Folk is even worse. Folk music, according to Ronald D. Cohen in Folk Music: The Basics, is “old songs, with no known composers.” However, American folk music has a distinct style and sound, as compiled by the Lomaxes. Indie-kids adopted this history through appropriation, and we ended up in a situation where “American folk” is immediately associated with Mumford & Sons and Fleet Foxes (one of whom is from England, and the which chose a name because it sounded English). And they don’t play folk covers, anyway.
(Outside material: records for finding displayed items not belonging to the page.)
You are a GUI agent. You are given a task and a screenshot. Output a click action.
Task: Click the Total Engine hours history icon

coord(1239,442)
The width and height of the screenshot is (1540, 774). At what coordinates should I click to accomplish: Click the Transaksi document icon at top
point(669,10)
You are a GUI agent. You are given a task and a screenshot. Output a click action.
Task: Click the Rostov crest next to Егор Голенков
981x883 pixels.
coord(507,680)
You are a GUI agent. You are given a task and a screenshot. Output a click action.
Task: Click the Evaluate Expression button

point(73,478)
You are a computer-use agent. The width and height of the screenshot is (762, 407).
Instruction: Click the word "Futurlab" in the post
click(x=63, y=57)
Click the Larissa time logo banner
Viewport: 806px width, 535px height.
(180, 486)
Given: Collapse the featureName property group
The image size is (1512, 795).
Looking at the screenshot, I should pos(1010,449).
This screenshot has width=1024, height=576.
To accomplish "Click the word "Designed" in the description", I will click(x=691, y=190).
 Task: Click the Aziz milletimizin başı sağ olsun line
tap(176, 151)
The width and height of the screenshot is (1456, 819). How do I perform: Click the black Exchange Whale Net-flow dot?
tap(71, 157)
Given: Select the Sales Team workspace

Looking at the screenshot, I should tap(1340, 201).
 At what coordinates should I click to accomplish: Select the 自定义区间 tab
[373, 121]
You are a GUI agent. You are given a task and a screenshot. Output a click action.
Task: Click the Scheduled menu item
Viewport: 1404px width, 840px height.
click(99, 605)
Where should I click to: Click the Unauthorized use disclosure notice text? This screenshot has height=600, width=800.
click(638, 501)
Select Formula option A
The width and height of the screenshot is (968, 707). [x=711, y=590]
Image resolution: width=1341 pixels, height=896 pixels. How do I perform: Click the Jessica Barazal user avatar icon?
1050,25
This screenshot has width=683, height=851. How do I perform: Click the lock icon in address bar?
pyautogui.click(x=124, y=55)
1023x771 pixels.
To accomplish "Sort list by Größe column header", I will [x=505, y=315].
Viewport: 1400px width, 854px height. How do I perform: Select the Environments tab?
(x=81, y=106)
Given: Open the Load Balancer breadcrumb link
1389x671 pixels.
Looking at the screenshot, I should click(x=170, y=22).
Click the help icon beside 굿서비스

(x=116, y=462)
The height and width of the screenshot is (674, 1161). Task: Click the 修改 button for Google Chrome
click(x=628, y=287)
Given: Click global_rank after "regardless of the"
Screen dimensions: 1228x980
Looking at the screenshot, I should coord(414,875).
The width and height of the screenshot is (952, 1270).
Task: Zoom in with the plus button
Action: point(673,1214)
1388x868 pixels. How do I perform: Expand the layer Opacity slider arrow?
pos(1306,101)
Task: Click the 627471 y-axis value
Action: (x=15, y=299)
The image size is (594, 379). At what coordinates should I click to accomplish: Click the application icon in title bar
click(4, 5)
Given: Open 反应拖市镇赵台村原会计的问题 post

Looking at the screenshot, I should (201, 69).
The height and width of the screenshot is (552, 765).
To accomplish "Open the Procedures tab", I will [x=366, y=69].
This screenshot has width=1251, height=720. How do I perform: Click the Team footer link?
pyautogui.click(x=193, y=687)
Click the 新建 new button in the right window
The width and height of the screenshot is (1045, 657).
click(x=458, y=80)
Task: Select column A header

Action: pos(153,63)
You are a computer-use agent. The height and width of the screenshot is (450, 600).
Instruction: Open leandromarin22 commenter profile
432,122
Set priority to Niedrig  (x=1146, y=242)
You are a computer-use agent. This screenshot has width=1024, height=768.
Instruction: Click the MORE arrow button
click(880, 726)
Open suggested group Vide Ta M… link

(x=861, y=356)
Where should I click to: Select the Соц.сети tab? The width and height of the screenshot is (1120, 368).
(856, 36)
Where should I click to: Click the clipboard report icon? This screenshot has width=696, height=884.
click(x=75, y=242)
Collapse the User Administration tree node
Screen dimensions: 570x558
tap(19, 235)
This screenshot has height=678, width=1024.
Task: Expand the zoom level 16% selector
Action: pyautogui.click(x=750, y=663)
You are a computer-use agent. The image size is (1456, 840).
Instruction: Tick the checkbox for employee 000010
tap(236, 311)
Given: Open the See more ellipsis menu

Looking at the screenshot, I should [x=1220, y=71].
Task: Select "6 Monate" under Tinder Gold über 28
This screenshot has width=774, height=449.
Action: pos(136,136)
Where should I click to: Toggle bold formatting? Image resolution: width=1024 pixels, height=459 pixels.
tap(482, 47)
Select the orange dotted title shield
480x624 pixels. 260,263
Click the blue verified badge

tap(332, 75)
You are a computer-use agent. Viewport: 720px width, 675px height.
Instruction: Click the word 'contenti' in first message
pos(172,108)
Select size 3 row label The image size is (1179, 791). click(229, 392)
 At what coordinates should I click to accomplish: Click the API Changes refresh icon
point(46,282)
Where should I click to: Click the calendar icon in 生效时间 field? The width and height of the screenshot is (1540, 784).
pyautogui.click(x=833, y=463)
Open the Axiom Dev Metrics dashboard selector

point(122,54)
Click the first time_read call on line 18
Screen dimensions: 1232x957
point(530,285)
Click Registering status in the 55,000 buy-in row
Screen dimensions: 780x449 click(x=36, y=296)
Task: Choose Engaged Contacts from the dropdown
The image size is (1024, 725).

So please bear with me; it’s genuinely difficult to explain what Bowerbirds‘ The Clearing sounds like. Our en vogue musical terms offer me little to explain how their incredibly moving music actually sounds. There’s chamber-pop, but this isn’t sterilized like Andrew Bird. There’s orchestral-folk, but this isn’t characterized by its arrangements—even if they do make beautiful use of strings on opener and single “Tuck the Darkness In.” There’s singer/songwriter, but the Bowerbirds’ sound is made of two equal partners and a full instrumental range; this is a true collaborative effort. But enough hedging and complaining about what it is not. I’ve shot around the subject enough that perhaps you’ll be able to put together a composite after this statement:
The Clearing is a wide, sweeping, gorgeous palette that externalizes intimate, difficult emotions through atypical song structures and beautiful melodies.
The main instruments are piano and guitar, but distorted synths provide the highlight of “In the Yard” and organ is the critical sound in “This Year.” “Overcome With Light” is the only song that even sounds remotely close to something that could be canonized and in 100 years be a song without author; its glorious, stately majesty becomes the core of the album, because it encapsulates the emotion that the album is trying to build out. The world is a difficult place, full of tension and struggle; but even though that, there is beauty, and wonder, and worth.
The divide between high art and low art is a complex question that deserves its own post, but this piece resonated with me on one point that the author thinks defines “high art” (and I think defines “good art,” which are not the same): “Complexity of the responses to the works’ emotions, which sometimes have no name.” Saying that The Clearing is a beautiful orchestral-folk album is not only potentially confusing, it’s selling the album short in numerous ways. There’s no easy handle for what this music sounds like to me nor what it conjures up in me, and that’s good. There’s a unique vision here that transcends my pre-formatted ideas to confine it, and that’s what the best art forces me to do: I have to hear and think in different ways, albeit slight, to process and inhabit the piece. (And even slight change is significant in our era of filtering out what we dislike by removing it from our social feeds.)
The Clearing is immediately accessible in some ways: “Tuck the Darkness In” is deeply affecting from the first listen. The rest of the album unfolds its joys in multiple listens; I would recommend that you stick around for those as well.